>>>

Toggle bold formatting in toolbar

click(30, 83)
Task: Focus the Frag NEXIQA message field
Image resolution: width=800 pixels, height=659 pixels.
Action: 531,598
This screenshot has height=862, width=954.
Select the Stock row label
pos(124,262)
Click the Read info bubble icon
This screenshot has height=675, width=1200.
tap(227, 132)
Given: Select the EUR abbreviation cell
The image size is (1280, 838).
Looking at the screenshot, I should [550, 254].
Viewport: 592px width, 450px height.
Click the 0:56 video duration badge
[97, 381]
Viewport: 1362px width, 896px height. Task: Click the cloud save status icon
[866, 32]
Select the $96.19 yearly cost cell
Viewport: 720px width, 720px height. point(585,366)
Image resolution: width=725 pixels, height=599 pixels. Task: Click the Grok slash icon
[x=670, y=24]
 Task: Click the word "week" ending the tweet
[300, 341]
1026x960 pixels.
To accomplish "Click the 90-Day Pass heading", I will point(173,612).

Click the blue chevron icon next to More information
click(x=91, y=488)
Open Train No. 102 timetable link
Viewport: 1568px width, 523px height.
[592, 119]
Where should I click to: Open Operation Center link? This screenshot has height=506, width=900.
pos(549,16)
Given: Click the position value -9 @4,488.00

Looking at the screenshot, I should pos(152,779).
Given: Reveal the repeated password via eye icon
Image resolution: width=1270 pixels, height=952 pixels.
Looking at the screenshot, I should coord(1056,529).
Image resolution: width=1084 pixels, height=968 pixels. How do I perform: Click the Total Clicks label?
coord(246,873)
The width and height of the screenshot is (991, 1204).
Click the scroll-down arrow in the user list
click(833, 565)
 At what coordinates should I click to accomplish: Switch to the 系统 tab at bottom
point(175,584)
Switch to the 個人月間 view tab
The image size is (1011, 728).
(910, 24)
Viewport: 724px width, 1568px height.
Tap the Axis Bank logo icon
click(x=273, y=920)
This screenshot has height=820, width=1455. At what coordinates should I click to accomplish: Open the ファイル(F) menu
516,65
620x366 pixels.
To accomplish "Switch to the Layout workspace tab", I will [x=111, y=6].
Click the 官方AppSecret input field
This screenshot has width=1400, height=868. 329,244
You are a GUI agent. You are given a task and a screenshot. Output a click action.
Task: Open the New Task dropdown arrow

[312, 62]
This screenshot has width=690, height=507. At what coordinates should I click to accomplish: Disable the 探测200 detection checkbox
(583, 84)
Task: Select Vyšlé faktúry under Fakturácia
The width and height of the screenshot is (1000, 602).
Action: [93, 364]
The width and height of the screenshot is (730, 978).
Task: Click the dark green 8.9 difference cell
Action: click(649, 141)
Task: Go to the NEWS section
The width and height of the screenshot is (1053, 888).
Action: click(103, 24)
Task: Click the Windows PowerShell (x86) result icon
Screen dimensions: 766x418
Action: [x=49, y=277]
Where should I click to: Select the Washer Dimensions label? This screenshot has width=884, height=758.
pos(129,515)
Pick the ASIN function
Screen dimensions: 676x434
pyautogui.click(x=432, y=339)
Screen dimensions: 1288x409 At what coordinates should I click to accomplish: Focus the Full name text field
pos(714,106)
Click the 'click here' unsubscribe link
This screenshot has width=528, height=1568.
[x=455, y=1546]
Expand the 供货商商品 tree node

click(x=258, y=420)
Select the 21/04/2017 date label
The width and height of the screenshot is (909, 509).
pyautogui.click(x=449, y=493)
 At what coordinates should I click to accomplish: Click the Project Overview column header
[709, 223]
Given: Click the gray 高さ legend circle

<<<

### Goal of the exercise
Give back every line of the material, exactly as written.

### Answer area
Toggle bold formatting in toolbar

click(30, 83)
Task: Focus the Frag NEXIQA message field
Image resolution: width=800 pixels, height=659 pixels.
Action: 531,598
This screenshot has height=862, width=954.
Select the Stock row label
pos(124,262)
Click the Read info bubble icon
This screenshot has height=675, width=1200.
tap(227, 132)
Given: Select the EUR abbreviation cell
The image size is (1280, 838).
Looking at the screenshot, I should [550, 254].
Viewport: 592px width, 450px height.
Click the 0:56 video duration badge
[97, 381]
Viewport: 1362px width, 896px height. Task: Click the cloud save status icon
[866, 32]
Select the $96.19 yearly cost cell
Viewport: 720px width, 720px height. point(585,366)
Image resolution: width=725 pixels, height=599 pixels. Task: Click the Grok slash icon
[x=670, y=24]
 Task: Click the word "week" ending the tweet
[300, 341]
1026x960 pixels.
To accomplish "Click the 90-Day Pass heading", I will point(173,612).

Click the blue chevron icon next to More information
click(x=91, y=488)
Open Train No. 102 timetable link
Viewport: 1568px width, 523px height.
[592, 119]
Where should I click to: Open Operation Center link? This screenshot has height=506, width=900.
pos(549,16)
Given: Click the position value -9 @4,488.00

Looking at the screenshot, I should pos(152,779).
Given: Reveal the repeated password via eye icon
Image resolution: width=1270 pixels, height=952 pixels.
Looking at the screenshot, I should coord(1056,529).
Image resolution: width=1084 pixels, height=968 pixels. How do I perform: Click the Total Clicks label?
coord(246,873)
The width and height of the screenshot is (991, 1204).
Click the scroll-down arrow in the user list
click(833, 565)
 At what coordinates should I click to accomplish: Switch to the 系统 tab at bottom
point(175,584)
Switch to the 個人月間 view tab
The image size is (1011, 728).
(910, 24)
Viewport: 724px width, 1568px height.
Tap the Axis Bank logo icon
click(x=273, y=920)
This screenshot has height=820, width=1455. At what coordinates should I click to accomplish: Open the ファイル(F) menu
516,65
620x366 pixels.
To accomplish "Switch to the Layout workspace tab", I will [x=111, y=6].
Click the 官方AppSecret input field
This screenshot has width=1400, height=868. 329,244
You are a GUI agent. You are given a task and a screenshot. Output a click action.
Task: Open the New Task dropdown arrow

[312, 62]
This screenshot has width=690, height=507. At what coordinates should I click to accomplish: Disable the 探测200 detection checkbox
(583, 84)
Task: Select Vyšlé faktúry under Fakturácia
The width and height of the screenshot is (1000, 602).
Action: [93, 364]
The width and height of the screenshot is (730, 978).
Task: Click the dark green 8.9 difference cell
Action: click(649, 141)
Task: Go to the NEWS section
The width and height of the screenshot is (1053, 888).
Action: click(103, 24)
Task: Click the Windows PowerShell (x86) result icon
Screen dimensions: 766x418
Action: [x=49, y=277]
Where should I click to: Select the Washer Dimensions label? This screenshot has width=884, height=758.
pos(129,515)
Pick the ASIN function
Screen dimensions: 676x434
pyautogui.click(x=432, y=339)
Screen dimensions: 1288x409 At what coordinates should I click to accomplish: Focus the Full name text field
pos(714,106)
Click the 'click here' unsubscribe link
This screenshot has width=528, height=1568.
[x=455, y=1546]
Expand the 供货商商品 tree node

click(x=258, y=420)
Select the 21/04/2017 date label
The width and height of the screenshot is (909, 509).
pyautogui.click(x=449, y=493)
 At what coordinates should I click to accomplish: Click the Project Overview column header
[709, 223]
Given: Click the gray 高さ legend circle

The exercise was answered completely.